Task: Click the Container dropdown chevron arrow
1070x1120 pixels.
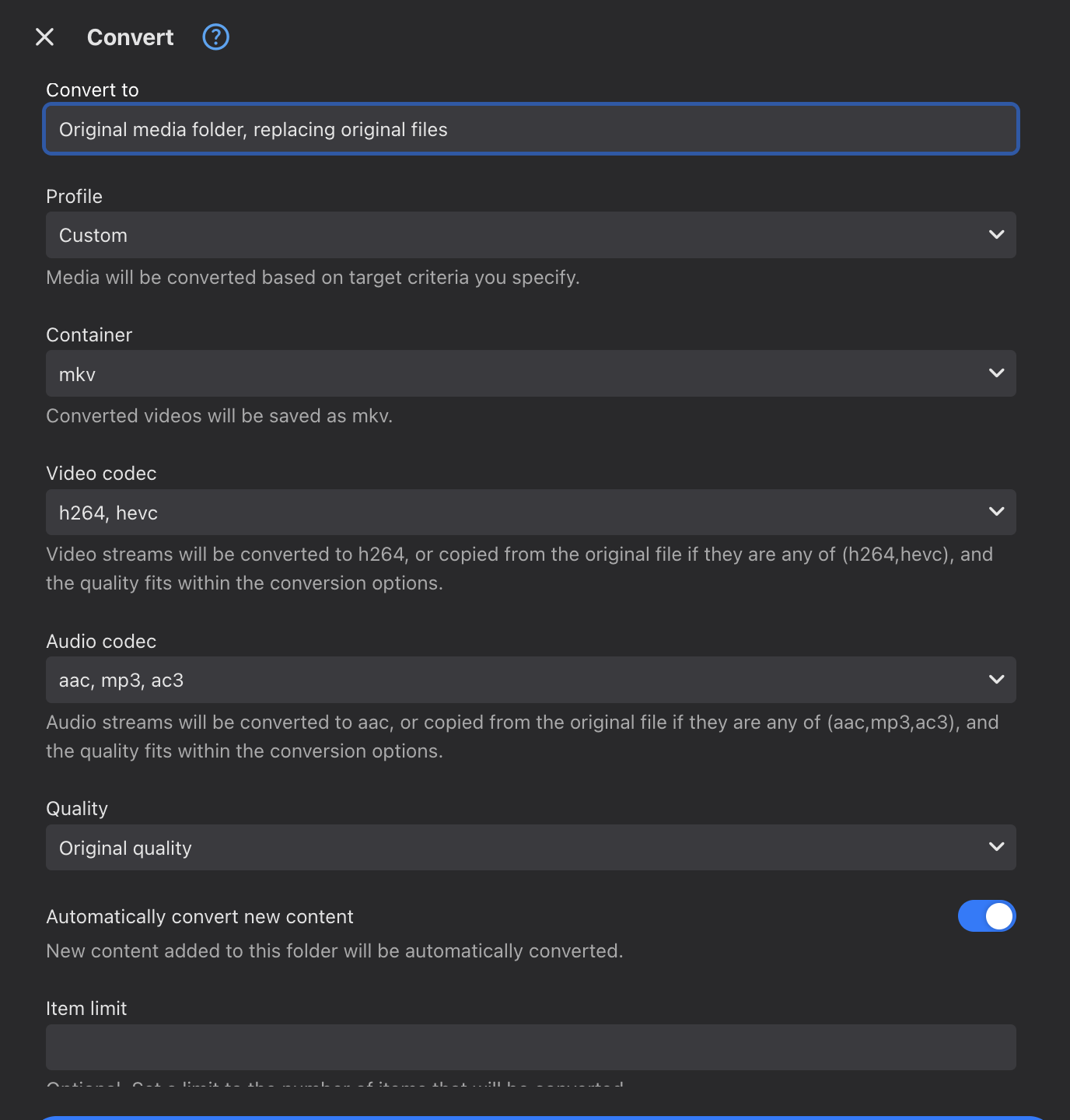Action: 996,373
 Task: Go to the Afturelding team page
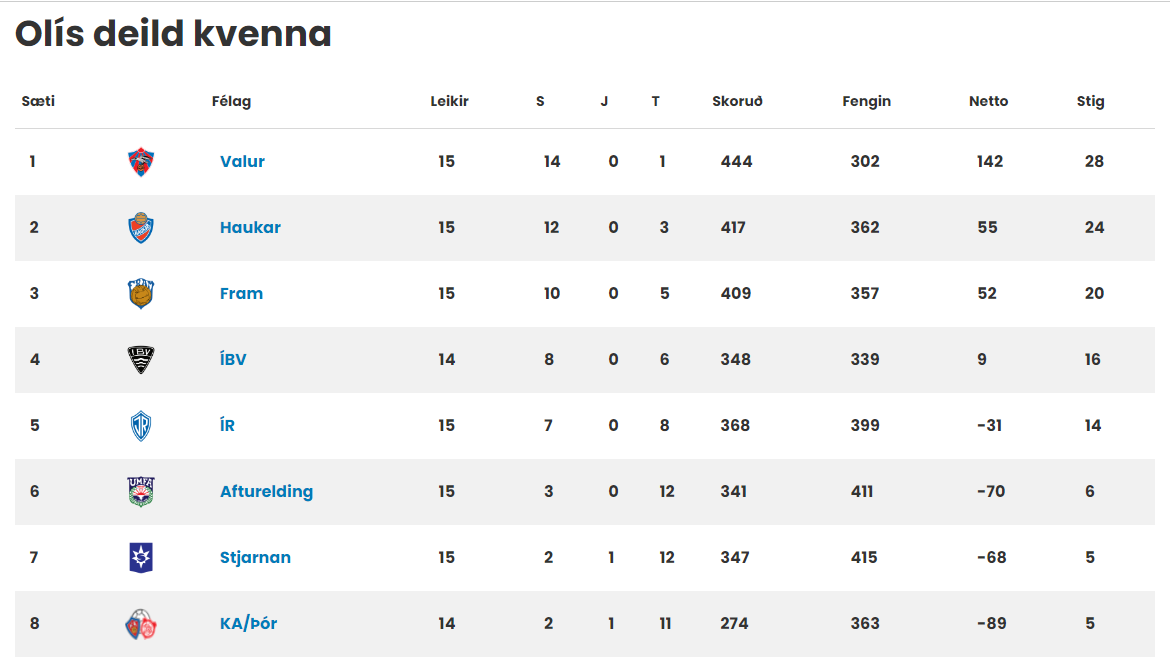pyautogui.click(x=266, y=491)
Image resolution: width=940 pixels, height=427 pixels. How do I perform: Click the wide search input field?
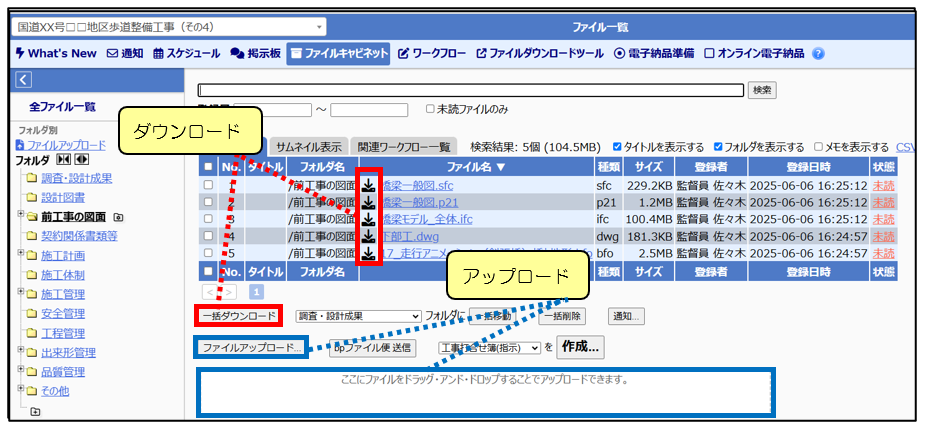coord(470,90)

| What is required |
Repeat the records in full and exactly, leaving every picture out.

| Solution below |
Task: Click the Container dropdown chevron arrow
1070x1120 pixels.
Action: 996,373
 Task: Go to the Afturelding team page
pyautogui.click(x=266, y=491)
Image resolution: width=940 pixels, height=427 pixels. How do I perform: Click the wide search input field?
coord(470,90)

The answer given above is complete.